→ **Assigned task 1**:
In the passage on essential fatty acids below, list every kind of physiologically functional derivative that the passage names as convertible in the body to the acids.
→ **Assigned task 2**:
Using the passage on essential fatty acids below, decide whether each statement agrees with it, and support each yes or no with the deciding words quoted from the passage. (a) The preferred daily dose for each acid is 50 mg to 5 g. (b) Evening Primrose oil contains about 20% GLA. (c) Most studies have found the metabolism of the n-6 EFAs to be more efficient than that of the n-3 EFAs.

→ **Text excerpt**:
_ _ _

The acids may be administered in the form of the acid itself or as an ester amide, salt or any other functional derivative capable of being converted to a biologically active form of the acid within the body and may be from natural or synthetic sources.
Most studies have shown that the metabolism of the n-3 EFAs is more efficient than that of the n-6 EFAs. Judging by their presence in various body tissues, the important n-3 EFAs are thus 20:5n-3 and 22:6n-3. One therefore wants most preferably to use combinations of either 18:4n-3 or 20:4n-3 which can give rise to 20:5n-3 and 22:6n-3, or of those acids themselves, with either GLA or DGLA.
Doses for each acid are from 1 mg to 50 g per day, preferably 50 mg to 5 g per day, conveniently in conventional gelatine capsules.
Conventional sources of the acids include Evening Primrose (Oenothera) oil containing about 9% of GLA and oils from marine or migratory fish which contain substantial amounts of 20:5n-3 and 22:6n-3.
Suitable physiologically functional derivatives, convertible in the body to the acids to enter the metabolic pathways given earlier herein, are physiologically acceptable salts, esters (particularly glycerides and simple C1 -C4 alkyl esters), amides and phospholipids. Indirect identification of useful derivatives is by their having the valuable effect in the body of the acid itself, but conversion can be shown directly by gas chromatographic analysis of concentrations in blood, body fat, or other tissue by standard techniques for example those of Pelick et al. p. 23, "Analysis of Lipids and Lipoproteins" Ed. Perkins, American Oil Chemists Society, Champaign, Ill., U.S.A.

_ _ _

→ **Recorded information**:
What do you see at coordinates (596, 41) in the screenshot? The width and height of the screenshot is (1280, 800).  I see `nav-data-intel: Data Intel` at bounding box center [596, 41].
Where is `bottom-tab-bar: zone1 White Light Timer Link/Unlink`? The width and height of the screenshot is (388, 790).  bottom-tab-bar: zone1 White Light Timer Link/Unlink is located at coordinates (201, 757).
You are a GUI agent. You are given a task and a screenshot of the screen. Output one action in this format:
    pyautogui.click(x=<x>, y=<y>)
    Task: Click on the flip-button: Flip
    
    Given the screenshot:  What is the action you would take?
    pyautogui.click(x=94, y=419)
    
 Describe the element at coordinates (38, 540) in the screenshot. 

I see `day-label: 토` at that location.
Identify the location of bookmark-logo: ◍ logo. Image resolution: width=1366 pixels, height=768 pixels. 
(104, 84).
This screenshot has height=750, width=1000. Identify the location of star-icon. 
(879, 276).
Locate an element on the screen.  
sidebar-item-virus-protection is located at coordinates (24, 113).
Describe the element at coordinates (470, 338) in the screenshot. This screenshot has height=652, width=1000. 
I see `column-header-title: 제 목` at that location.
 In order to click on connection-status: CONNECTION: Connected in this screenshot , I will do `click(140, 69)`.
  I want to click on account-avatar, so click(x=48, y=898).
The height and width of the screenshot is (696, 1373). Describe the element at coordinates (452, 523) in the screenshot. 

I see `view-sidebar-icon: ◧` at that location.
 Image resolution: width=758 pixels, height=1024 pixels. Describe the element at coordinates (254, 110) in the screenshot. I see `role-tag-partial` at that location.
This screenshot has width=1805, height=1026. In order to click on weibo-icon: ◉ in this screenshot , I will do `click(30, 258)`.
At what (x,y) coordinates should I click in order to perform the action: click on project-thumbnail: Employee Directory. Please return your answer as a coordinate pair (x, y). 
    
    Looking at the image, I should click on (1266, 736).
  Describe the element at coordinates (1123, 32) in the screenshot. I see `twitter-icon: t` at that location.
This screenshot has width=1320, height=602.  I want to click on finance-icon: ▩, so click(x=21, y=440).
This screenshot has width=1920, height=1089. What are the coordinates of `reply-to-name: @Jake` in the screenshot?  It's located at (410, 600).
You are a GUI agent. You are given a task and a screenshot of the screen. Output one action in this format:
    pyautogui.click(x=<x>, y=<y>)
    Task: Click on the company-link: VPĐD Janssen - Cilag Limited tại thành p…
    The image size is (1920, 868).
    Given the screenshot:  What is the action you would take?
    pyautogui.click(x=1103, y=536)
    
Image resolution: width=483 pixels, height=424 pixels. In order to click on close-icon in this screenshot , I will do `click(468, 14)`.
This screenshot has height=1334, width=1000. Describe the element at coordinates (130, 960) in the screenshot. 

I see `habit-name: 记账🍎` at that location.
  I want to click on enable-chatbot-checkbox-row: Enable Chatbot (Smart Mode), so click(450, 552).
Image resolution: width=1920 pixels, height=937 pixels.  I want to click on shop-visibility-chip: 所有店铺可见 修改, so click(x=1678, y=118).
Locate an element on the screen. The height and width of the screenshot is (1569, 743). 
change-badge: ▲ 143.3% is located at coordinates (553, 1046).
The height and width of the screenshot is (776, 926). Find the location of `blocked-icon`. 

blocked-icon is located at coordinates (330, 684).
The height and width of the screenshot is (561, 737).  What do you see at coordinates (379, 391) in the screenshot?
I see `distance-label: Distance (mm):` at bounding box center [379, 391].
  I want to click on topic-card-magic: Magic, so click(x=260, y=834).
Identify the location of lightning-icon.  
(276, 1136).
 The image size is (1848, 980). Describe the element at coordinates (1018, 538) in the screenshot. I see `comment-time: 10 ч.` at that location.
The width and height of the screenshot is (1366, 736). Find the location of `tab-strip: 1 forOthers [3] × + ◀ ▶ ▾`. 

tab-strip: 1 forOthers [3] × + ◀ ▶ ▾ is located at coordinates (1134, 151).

_ _ _

→ **Written answer 1**:
- Physiologically acceptable salts
- Esters (particularly glycerides and simple C1 -C4 alkyl esters)
- Amides
- Phospholipids

→ **Written answer 2**:
(a) Yes: "preferably 50 mg to 5 g per day"
(b) No: "containing about 9% of GLA"
(c) No: "the metabolism of the n-3 EFAs is more efficient than that of the n-6 EFAs"